What is required
Recast the data, from the line containing "Click the Latest" through the end of the data, as a Markdown table with the columns Row and Line. Omit blank lines and the pictures.
====== Working data
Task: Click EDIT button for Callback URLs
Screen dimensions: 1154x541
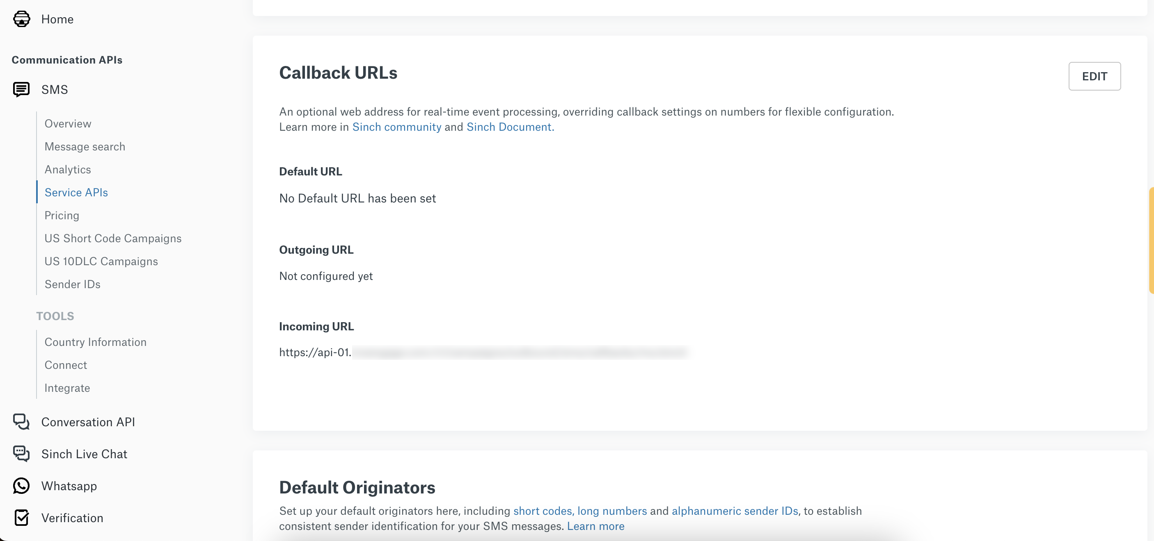Action: point(1094,76)
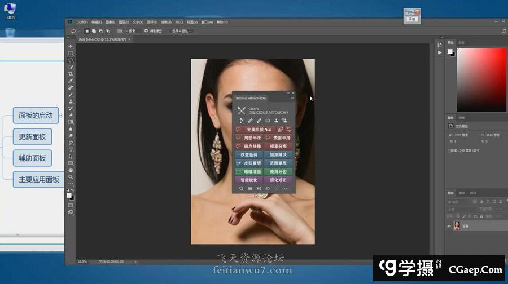Select the Move tool in the toolbar

[71, 47]
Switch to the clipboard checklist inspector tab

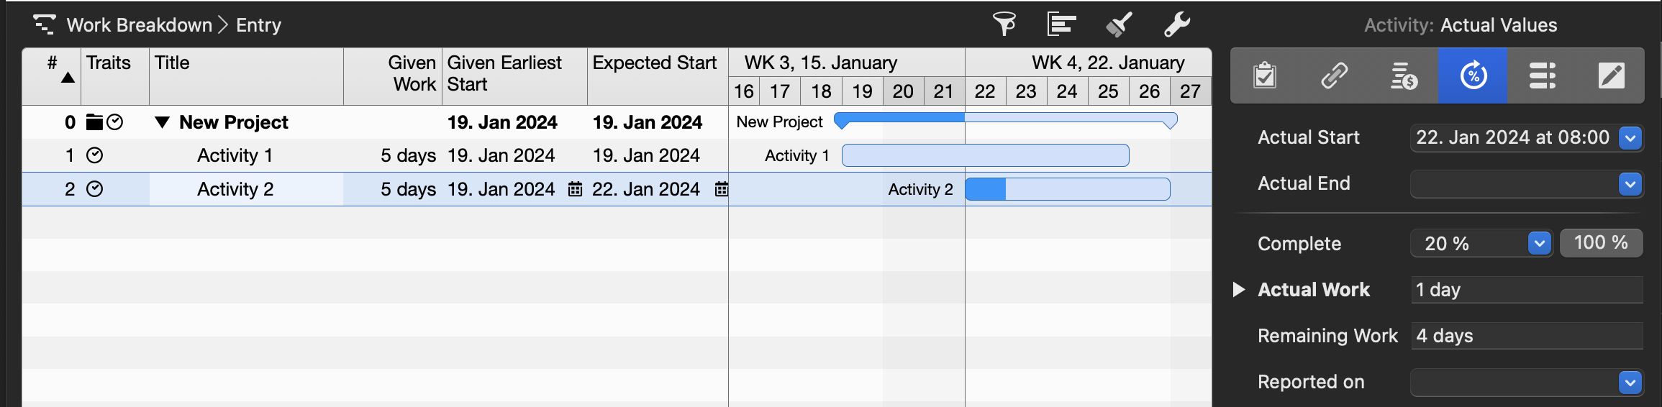point(1265,76)
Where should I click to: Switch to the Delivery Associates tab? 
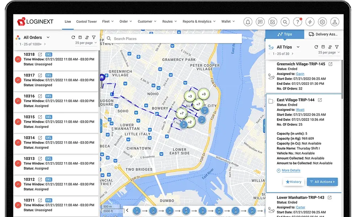323,34

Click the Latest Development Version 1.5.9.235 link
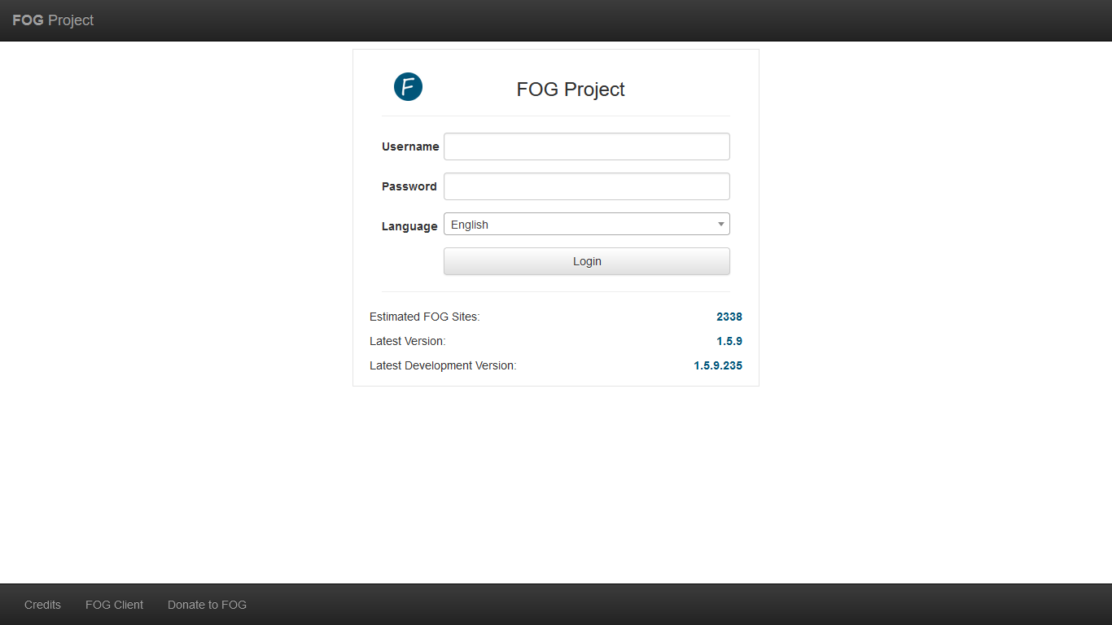coord(717,365)
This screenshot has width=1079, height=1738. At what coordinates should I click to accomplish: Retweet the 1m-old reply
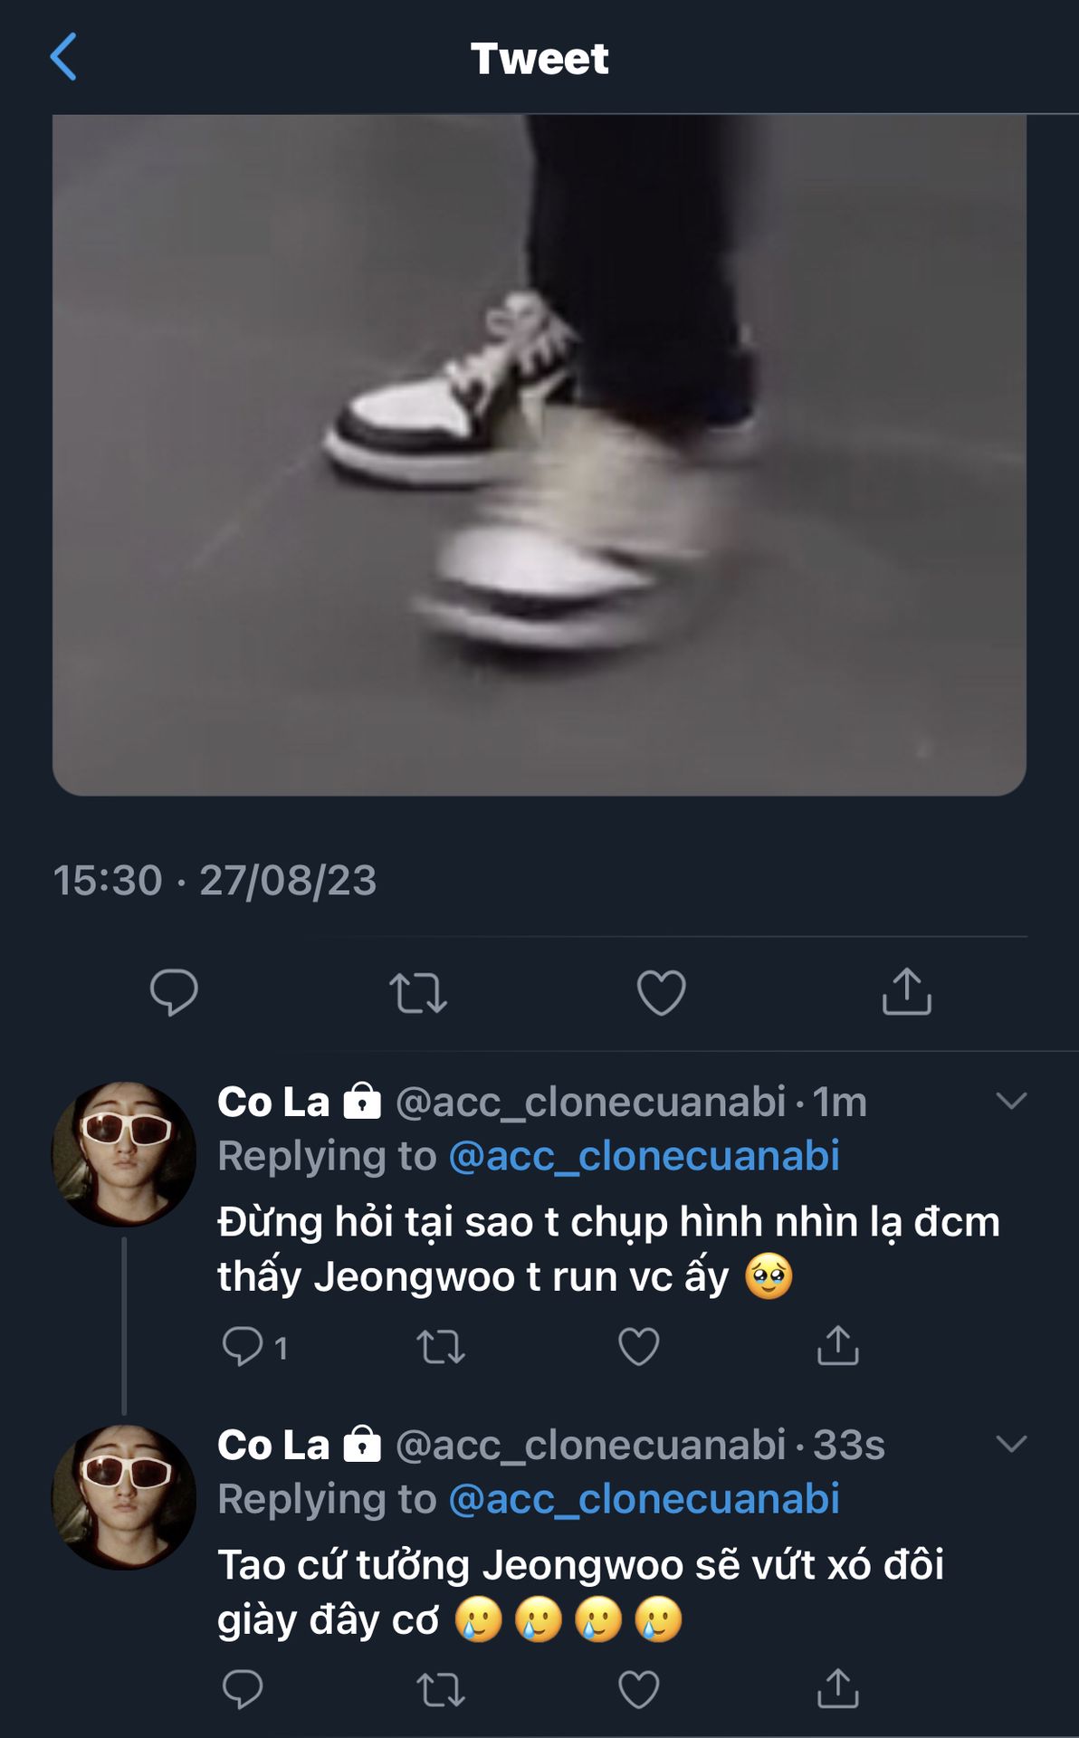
============
Full answer
| Row | Line |
|---|---|
| 1 | Click the Latest Development Version 1.5.9.235 link |
| 2 | coord(717,365) |
| 3 | This screenshot has width=1079, height=1738. At what coordinates should I click to accomplish: Retweet the 1m-old reply |